• [REQUIREMENT]: From the first line of the data through the line containing "Change rows per", return each line exactly.

╭──

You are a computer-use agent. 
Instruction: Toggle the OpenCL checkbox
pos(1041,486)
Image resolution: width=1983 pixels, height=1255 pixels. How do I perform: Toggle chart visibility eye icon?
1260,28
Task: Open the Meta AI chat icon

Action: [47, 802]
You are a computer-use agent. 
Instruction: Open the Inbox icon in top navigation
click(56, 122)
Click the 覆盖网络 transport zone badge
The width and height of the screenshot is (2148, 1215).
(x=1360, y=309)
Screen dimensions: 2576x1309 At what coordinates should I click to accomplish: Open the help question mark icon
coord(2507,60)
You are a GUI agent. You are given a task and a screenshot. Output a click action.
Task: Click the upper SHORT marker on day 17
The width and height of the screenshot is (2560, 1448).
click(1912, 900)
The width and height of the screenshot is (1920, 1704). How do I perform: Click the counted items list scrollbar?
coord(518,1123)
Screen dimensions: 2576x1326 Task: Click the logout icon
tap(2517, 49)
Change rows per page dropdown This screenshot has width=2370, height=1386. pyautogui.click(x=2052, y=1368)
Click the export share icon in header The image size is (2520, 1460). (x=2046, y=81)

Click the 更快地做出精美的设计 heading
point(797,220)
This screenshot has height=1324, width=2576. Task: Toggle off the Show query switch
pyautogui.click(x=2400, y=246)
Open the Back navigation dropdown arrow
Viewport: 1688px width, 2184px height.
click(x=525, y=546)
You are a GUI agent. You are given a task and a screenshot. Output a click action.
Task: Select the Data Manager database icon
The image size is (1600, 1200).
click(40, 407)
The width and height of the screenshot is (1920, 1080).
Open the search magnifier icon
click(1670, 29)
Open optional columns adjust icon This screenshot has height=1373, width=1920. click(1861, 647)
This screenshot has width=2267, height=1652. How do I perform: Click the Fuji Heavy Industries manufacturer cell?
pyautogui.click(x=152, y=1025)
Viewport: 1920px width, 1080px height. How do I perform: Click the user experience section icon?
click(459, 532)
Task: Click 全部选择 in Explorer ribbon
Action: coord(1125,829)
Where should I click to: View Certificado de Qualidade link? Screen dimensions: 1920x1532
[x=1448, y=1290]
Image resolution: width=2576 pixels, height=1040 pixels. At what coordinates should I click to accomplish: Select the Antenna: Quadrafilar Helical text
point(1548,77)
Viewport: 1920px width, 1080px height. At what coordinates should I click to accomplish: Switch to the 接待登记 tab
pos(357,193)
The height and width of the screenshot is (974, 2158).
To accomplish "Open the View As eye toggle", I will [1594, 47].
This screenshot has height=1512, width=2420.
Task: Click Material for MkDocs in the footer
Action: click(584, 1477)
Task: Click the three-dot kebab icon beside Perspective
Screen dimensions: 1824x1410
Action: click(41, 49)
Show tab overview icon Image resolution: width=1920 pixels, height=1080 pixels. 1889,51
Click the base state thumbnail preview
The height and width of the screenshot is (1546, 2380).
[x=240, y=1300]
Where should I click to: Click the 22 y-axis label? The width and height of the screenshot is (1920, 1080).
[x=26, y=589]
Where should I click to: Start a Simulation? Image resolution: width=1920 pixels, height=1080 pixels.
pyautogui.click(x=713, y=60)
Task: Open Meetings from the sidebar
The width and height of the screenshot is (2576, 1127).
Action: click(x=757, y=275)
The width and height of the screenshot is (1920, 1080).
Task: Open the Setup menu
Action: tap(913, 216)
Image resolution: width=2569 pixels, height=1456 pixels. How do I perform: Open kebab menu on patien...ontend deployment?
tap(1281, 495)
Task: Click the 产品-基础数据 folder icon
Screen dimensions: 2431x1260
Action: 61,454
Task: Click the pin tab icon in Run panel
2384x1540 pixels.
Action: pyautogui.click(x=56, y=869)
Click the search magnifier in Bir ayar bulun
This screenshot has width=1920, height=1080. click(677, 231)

╰──

• [RESPONSE]:
You are a computer-use agent. 
Instruction: Toggle the OpenCL checkbox
pos(1041,486)
Image resolution: width=1983 pixels, height=1255 pixels. How do I perform: Toggle chart visibility eye icon?
1260,28
Task: Open the Meta AI chat icon

Action: [47, 802]
You are a computer-use agent. 
Instruction: Open the Inbox icon in top navigation
click(56, 122)
Click the 覆盖网络 transport zone badge
The width and height of the screenshot is (2148, 1215).
(x=1360, y=309)
Screen dimensions: 2576x1309 At what coordinates should I click to accomplish: Open the help question mark icon
coord(2507,60)
You are a GUI agent. You are given a task and a screenshot. Output a click action.
Task: Click the upper SHORT marker on day 17
The width and height of the screenshot is (2560, 1448).
click(1912, 900)
The width and height of the screenshot is (1920, 1704). How do I perform: Click the counted items list scrollbar?
coord(518,1123)
Screen dimensions: 2576x1326 Task: Click the logout icon
tap(2517, 49)
Change rows per page dropdown This screenshot has width=2370, height=1386. pyautogui.click(x=2052, y=1368)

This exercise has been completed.